[Pixel coordinate grounding data]
● ● ●
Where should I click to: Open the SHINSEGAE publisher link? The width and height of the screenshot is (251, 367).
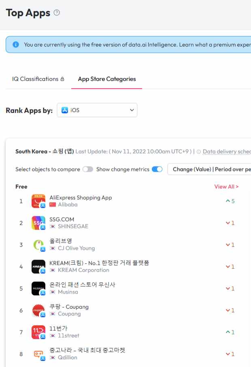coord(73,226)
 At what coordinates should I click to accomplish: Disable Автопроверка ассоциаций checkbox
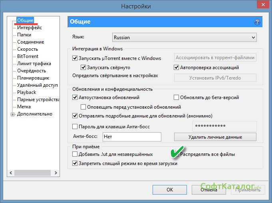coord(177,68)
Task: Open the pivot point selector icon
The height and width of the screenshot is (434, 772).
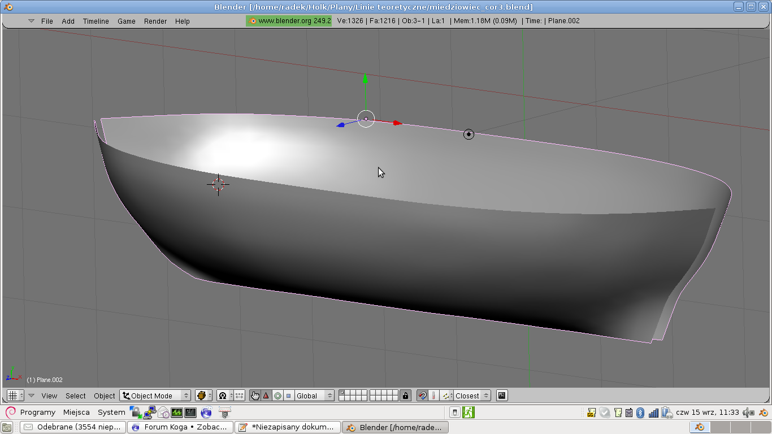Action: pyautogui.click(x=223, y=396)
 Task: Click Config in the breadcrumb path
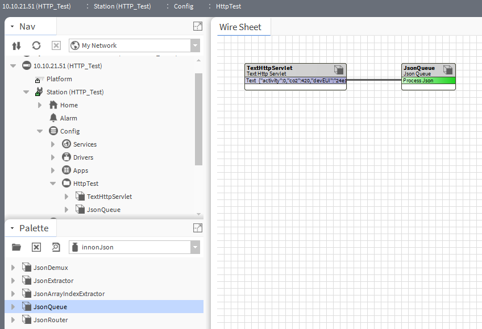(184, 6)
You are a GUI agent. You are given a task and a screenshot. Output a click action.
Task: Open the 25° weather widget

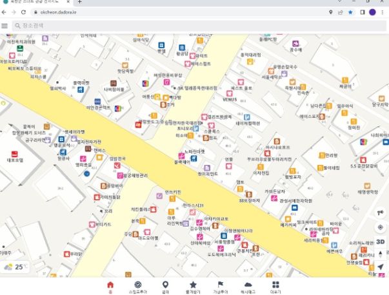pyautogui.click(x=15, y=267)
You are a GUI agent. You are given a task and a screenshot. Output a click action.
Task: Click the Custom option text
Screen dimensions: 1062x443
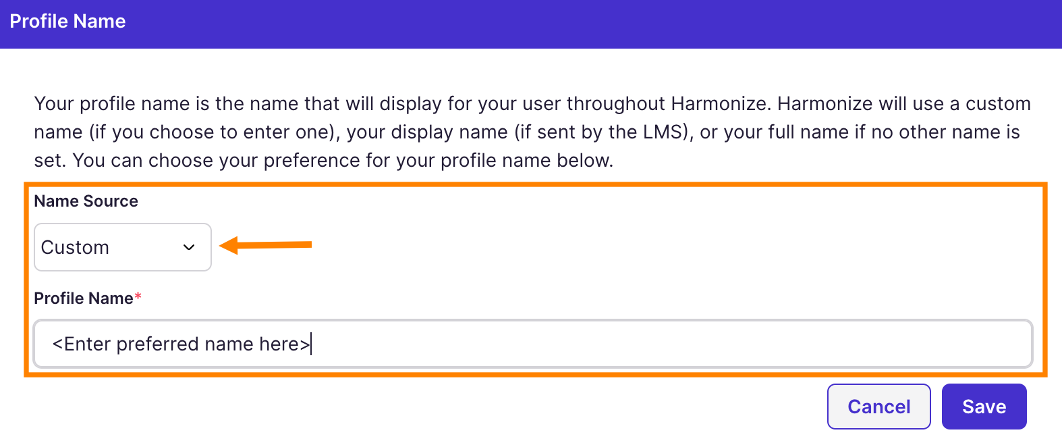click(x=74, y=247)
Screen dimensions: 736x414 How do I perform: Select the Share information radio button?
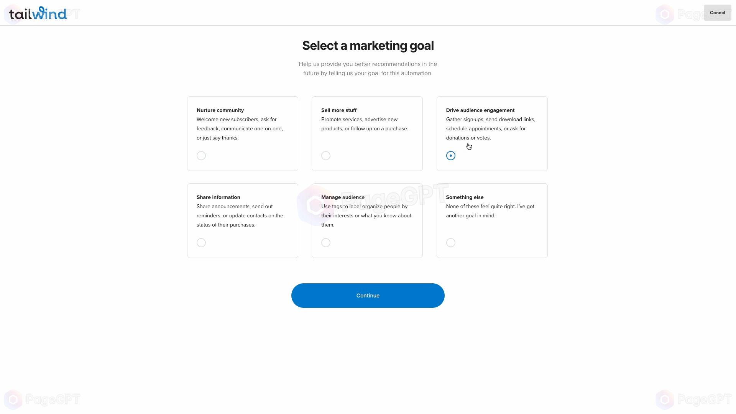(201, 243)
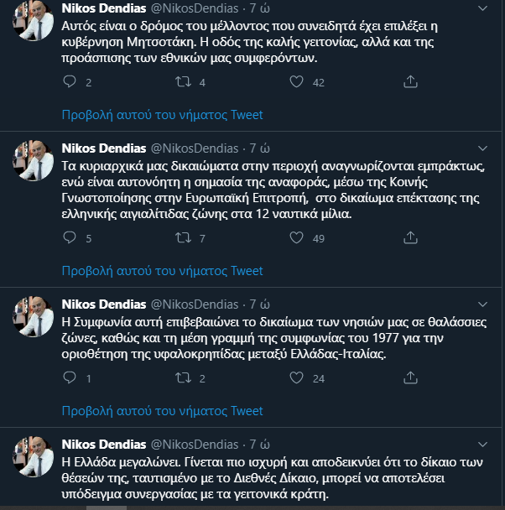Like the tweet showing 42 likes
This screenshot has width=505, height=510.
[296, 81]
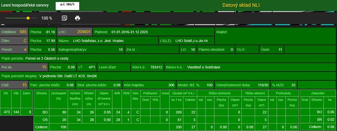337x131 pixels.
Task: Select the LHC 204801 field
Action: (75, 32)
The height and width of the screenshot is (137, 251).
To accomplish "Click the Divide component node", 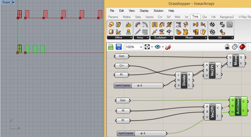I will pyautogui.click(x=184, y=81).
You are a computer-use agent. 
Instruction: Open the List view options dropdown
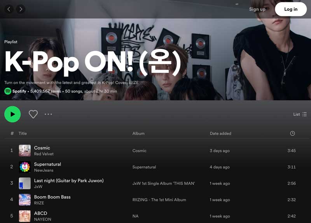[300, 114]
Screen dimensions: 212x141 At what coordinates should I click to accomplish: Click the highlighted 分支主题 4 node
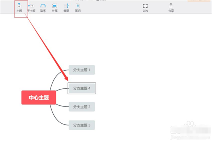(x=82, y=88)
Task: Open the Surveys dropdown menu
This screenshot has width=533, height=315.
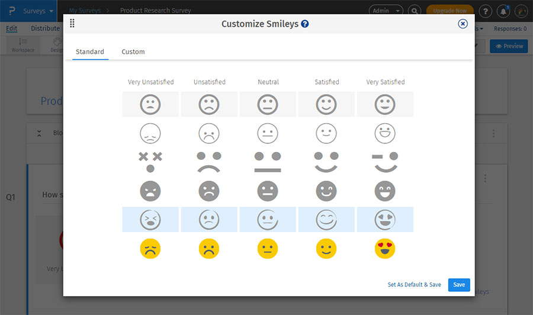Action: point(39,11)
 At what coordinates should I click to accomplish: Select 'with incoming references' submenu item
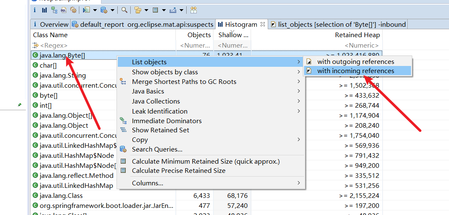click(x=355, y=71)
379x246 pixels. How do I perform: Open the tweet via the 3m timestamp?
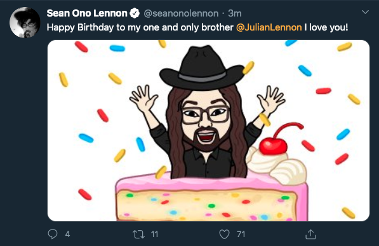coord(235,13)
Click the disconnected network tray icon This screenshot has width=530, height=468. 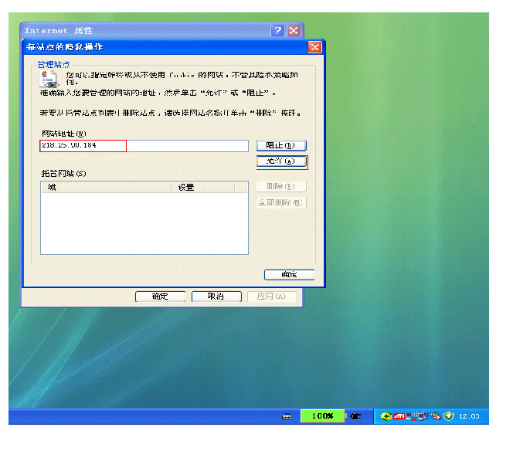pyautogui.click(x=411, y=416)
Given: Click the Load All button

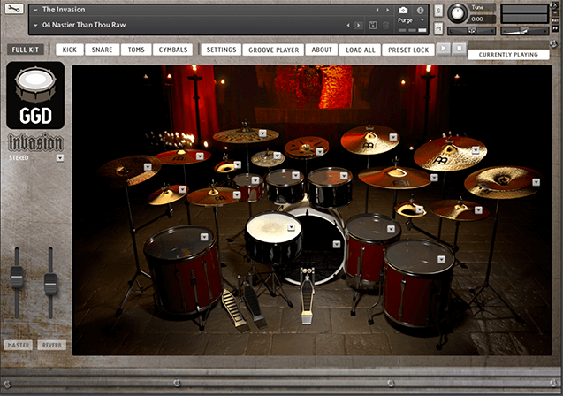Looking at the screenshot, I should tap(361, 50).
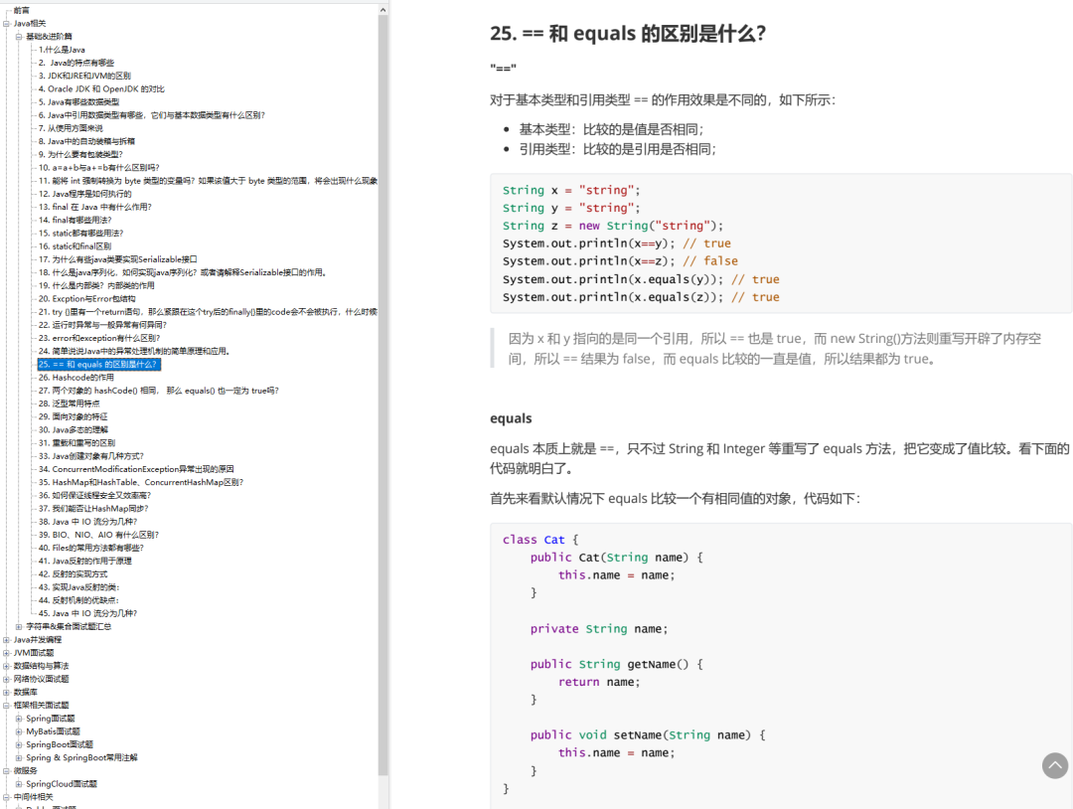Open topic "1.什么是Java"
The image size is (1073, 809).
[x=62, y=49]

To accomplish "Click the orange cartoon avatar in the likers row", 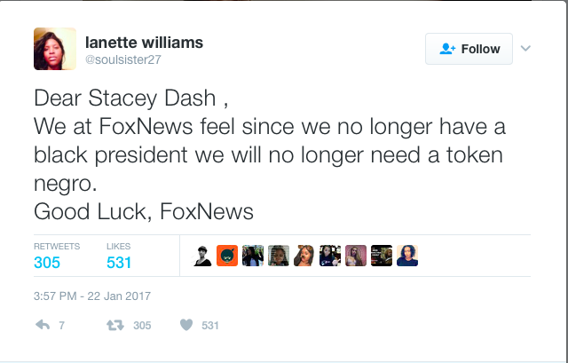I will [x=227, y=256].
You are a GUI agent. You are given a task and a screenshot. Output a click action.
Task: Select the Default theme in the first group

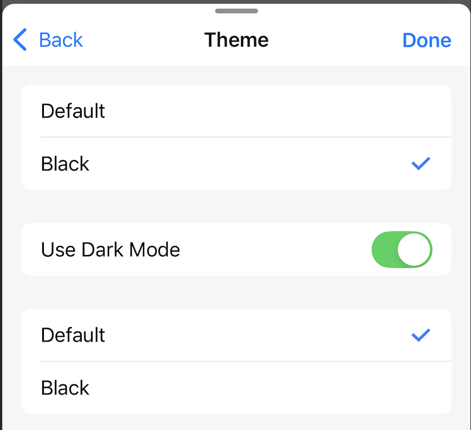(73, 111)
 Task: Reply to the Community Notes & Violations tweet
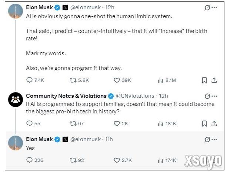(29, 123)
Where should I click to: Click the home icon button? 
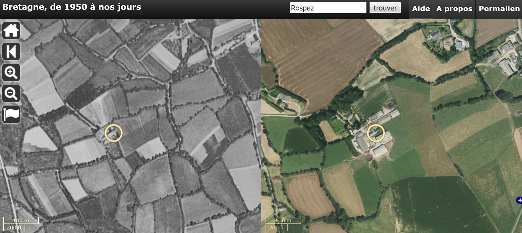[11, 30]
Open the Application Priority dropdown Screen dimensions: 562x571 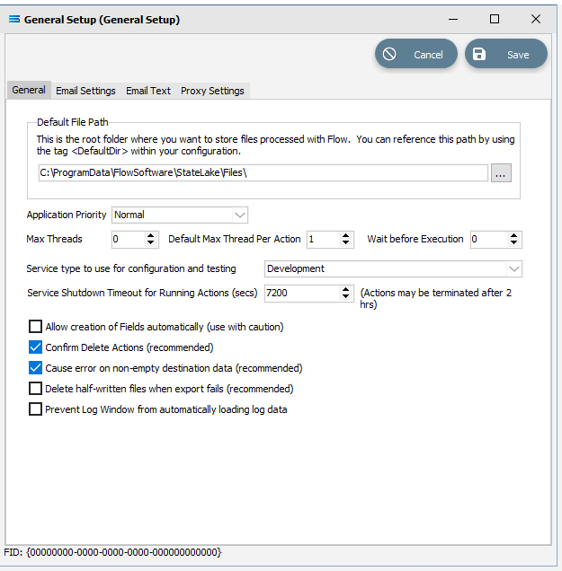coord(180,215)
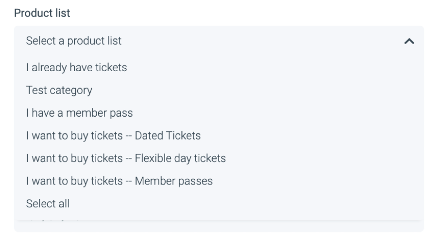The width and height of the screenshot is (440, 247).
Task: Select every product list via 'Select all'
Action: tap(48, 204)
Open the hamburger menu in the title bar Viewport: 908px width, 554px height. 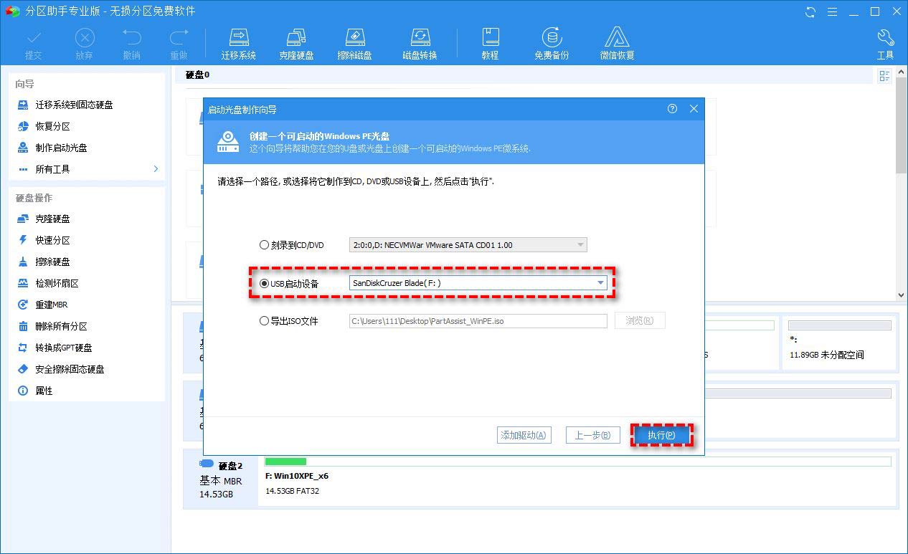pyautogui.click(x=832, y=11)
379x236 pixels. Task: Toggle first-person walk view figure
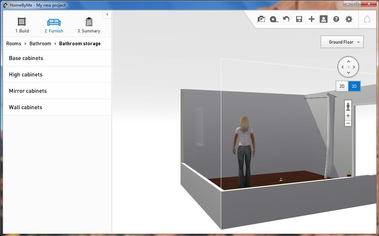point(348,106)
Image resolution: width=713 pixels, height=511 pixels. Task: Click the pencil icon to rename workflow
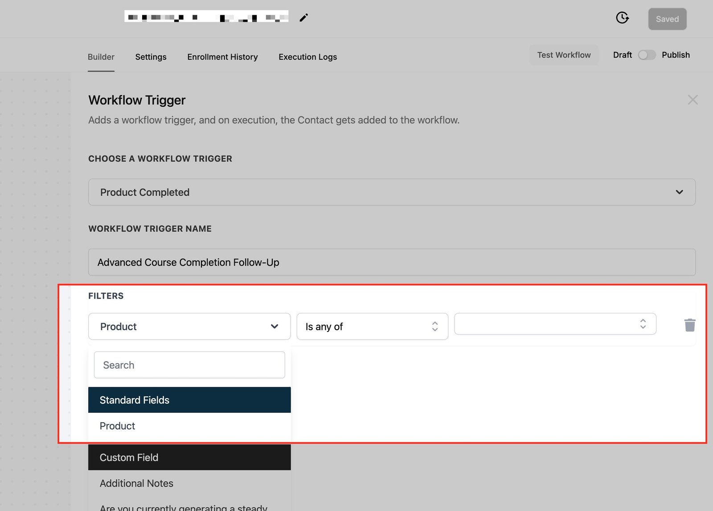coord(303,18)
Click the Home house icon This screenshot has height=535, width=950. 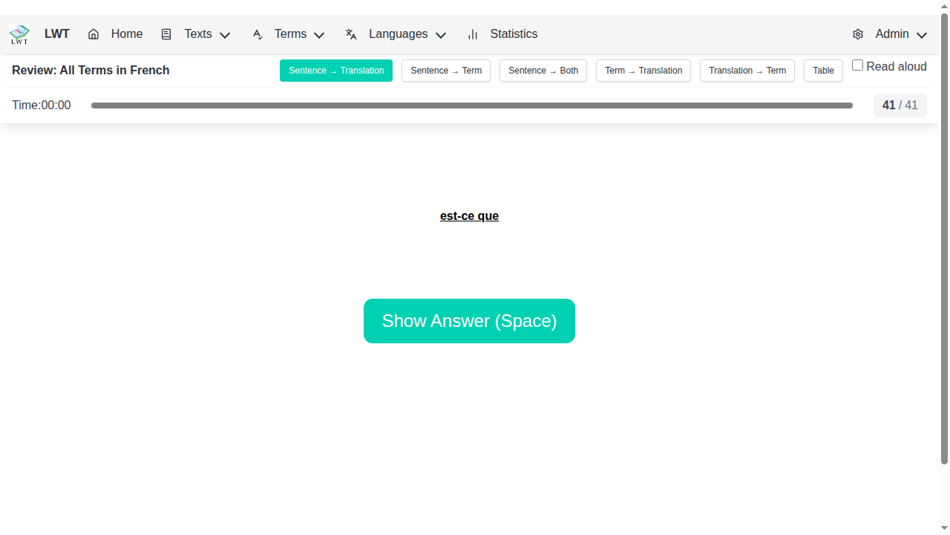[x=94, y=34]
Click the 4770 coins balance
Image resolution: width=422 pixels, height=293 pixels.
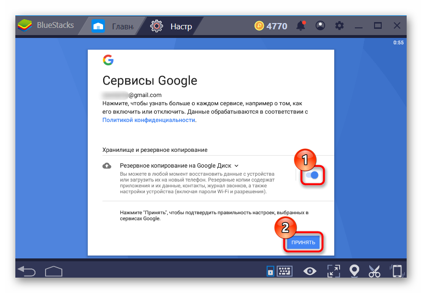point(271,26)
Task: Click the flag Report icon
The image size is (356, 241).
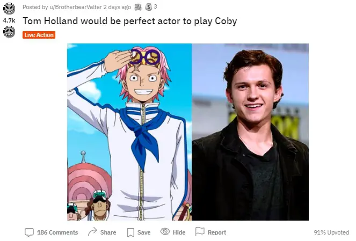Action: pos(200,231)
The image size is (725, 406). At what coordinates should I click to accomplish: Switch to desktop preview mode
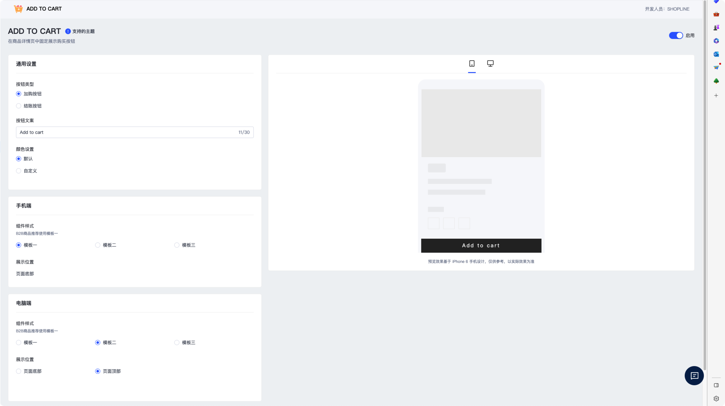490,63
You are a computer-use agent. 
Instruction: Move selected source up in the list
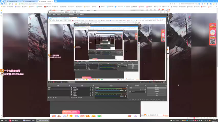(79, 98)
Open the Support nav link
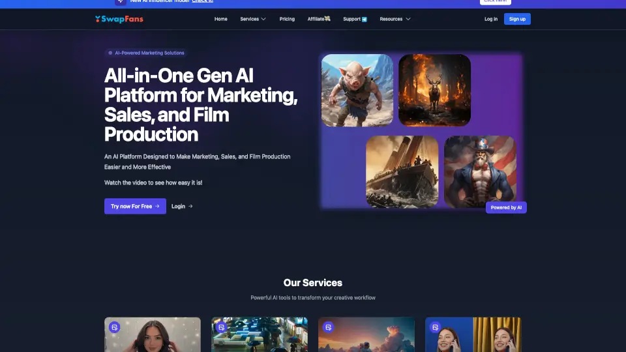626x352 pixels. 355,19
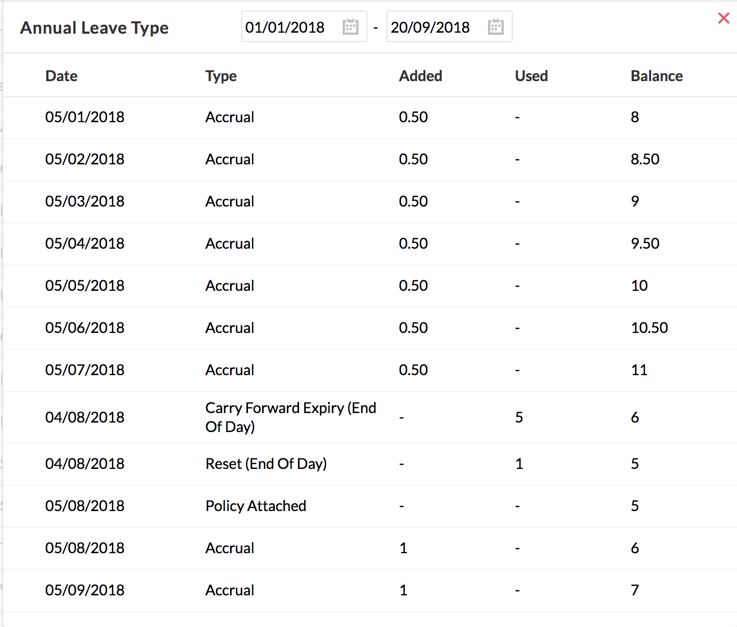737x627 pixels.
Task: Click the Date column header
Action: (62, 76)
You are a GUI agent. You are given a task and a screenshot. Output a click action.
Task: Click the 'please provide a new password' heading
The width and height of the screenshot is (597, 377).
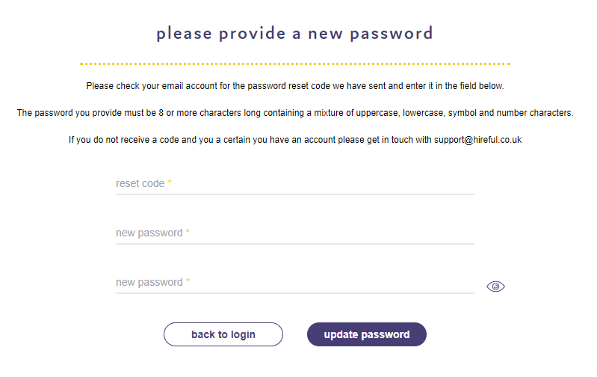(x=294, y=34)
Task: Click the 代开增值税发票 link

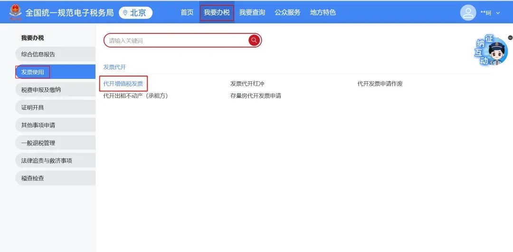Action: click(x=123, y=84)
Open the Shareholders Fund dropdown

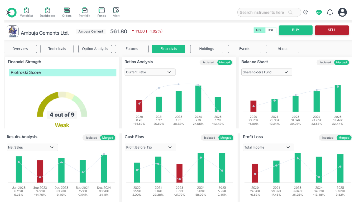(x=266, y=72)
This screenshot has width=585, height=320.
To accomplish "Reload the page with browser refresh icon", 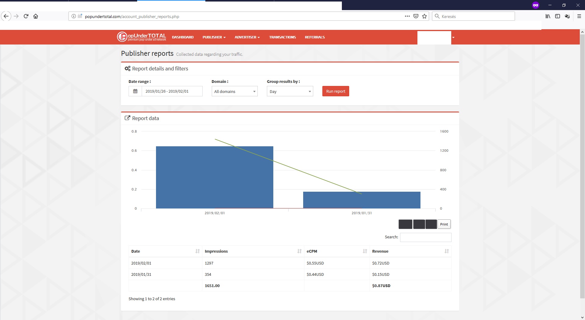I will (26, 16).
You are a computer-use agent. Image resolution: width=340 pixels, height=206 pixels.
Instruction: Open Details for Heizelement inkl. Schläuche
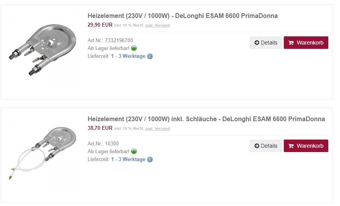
● ● ●
REQUIRED WORK » An exact copy is needed of the stretch above that opens with the line containing "Task: Click Config in the breadcrumb path" and closes with the line containing "The height and width of the screenshot is (137, 251)."; the pictures are not part of it.

ANSWER TO THIS PROBLEM »
 Task: Click Config in the breadcrumb path
(184, 6)
You are a GUI agent. You are given a task and a screenshot. Output a click action.
Task: Open the 25° weather widget

pyautogui.click(x=15, y=267)
You are a GUI agent. You are given a task and a screenshot. Output a click action.
Task: Click the Custom option text
Screen dimensions: 1062x443
click(x=74, y=247)
Screen dimensions: 736x414 How do I perform: Select the Share information radio button?
(201, 243)
Like the tweet showing 42 likes
This screenshot has width=505, height=510.
[296, 81]
337x131 pixels.
Task: Select the LHC 204801 field
Action: (75, 32)
The height and width of the screenshot is (137, 251).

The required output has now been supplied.